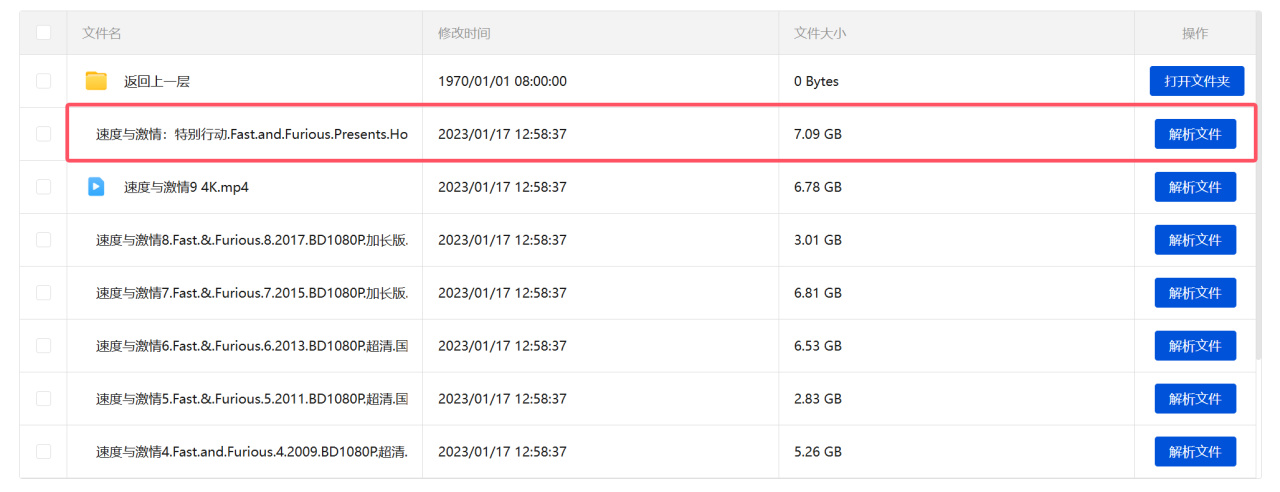1280x492 pixels.
Task: Click the 文件名 column header
Action: pyautogui.click(x=102, y=33)
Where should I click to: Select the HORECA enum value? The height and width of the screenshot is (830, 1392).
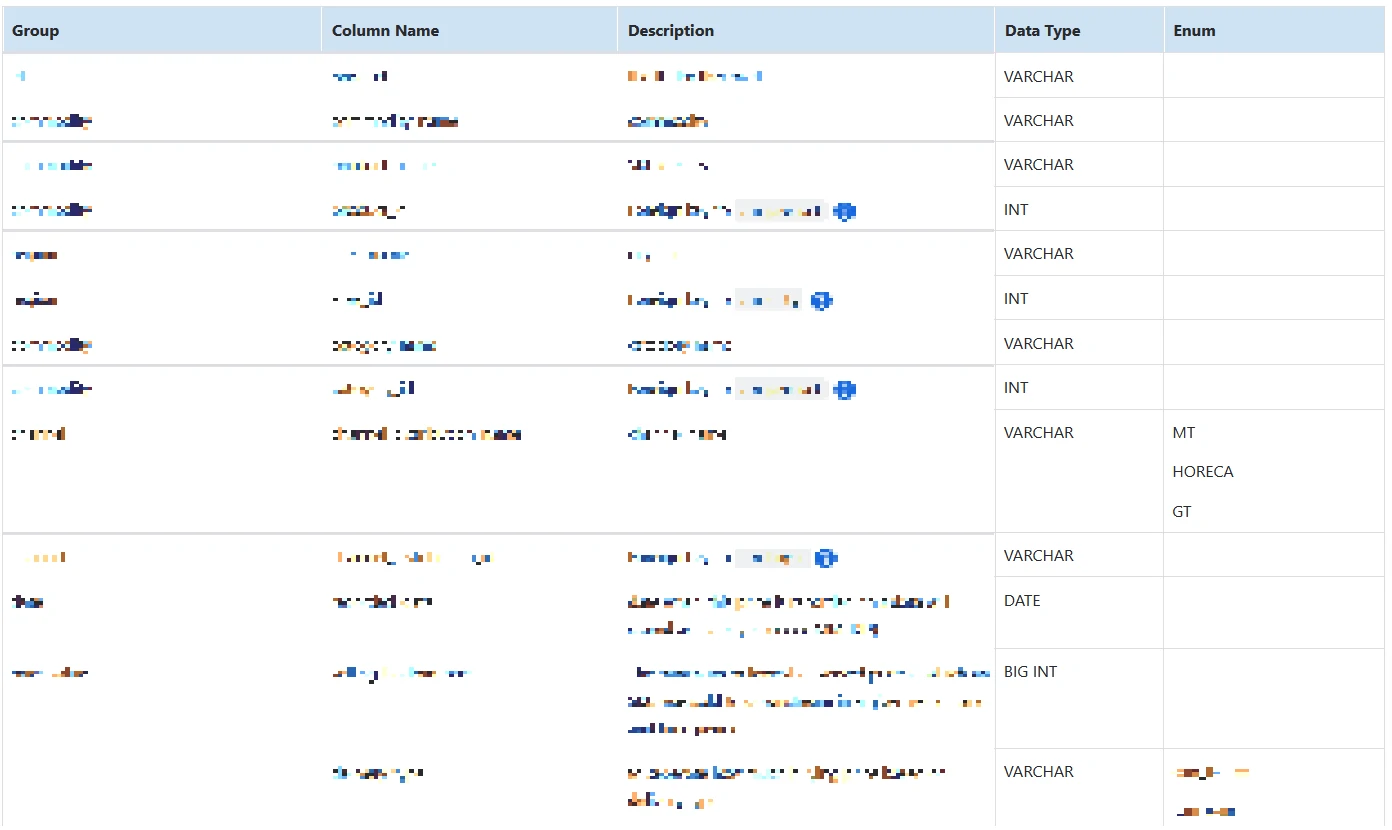point(1203,472)
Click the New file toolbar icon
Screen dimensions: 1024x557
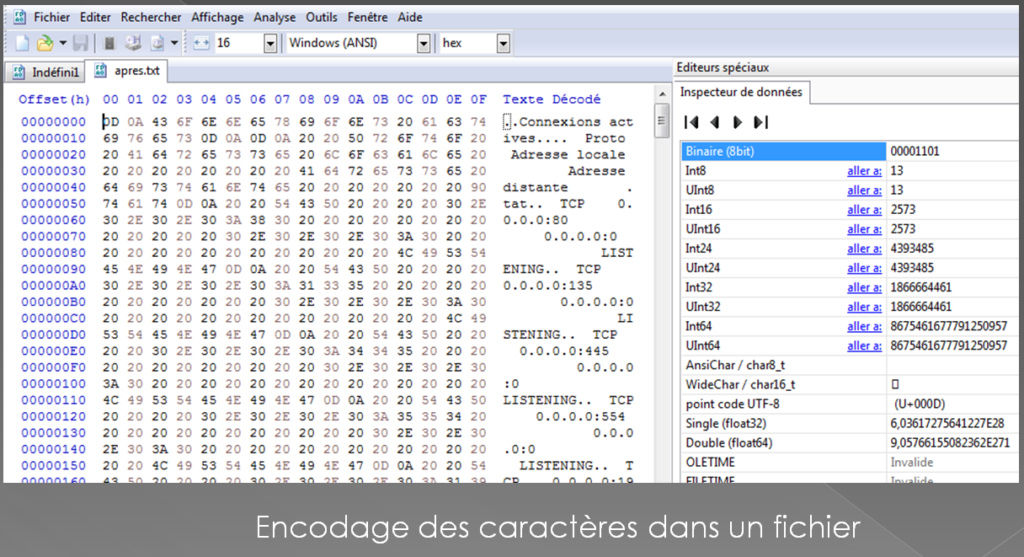[x=23, y=43]
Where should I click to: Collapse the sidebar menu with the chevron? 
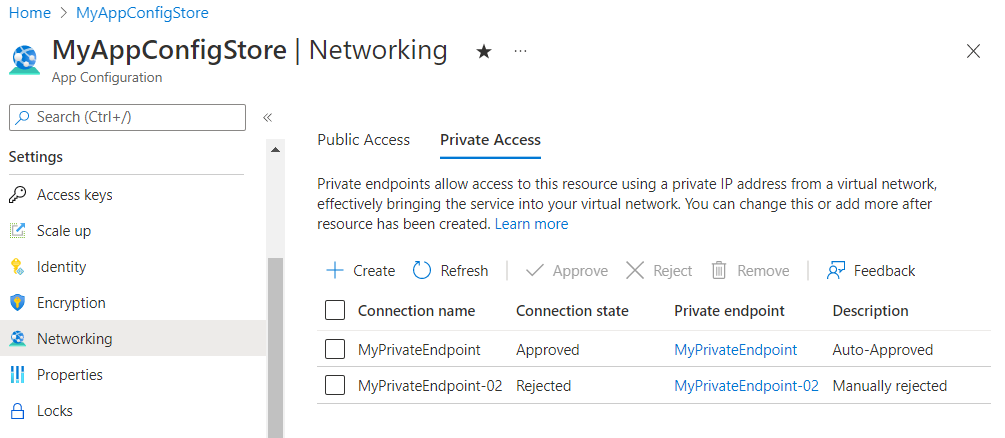(267, 118)
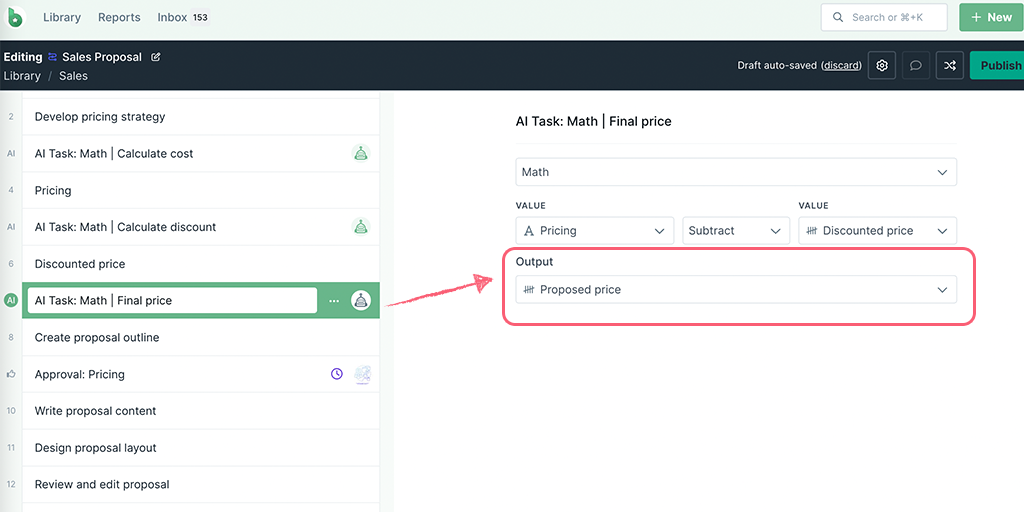The height and width of the screenshot is (512, 1024).
Task: Click the clock icon on Approval: Pricing
Action: 337,374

------

Your task is to repeat exactly the lines from the one containing "Where should I click to: Select" through the end of the material, both included, and only those, without pictures.

* _Task response_:
Where should I click to: Select the HORECA enum value? The height and width of the screenshot is (830, 1392).
point(1203,472)
Click the New file toolbar icon
Screen dimensions: 1024x557
[x=23, y=43]
Where should I click to: Collapse the sidebar menu with the chevron? 
(267, 118)
The height and width of the screenshot is (512, 1024).
Task: Click the clock icon on Approval: Pricing
Action: 337,374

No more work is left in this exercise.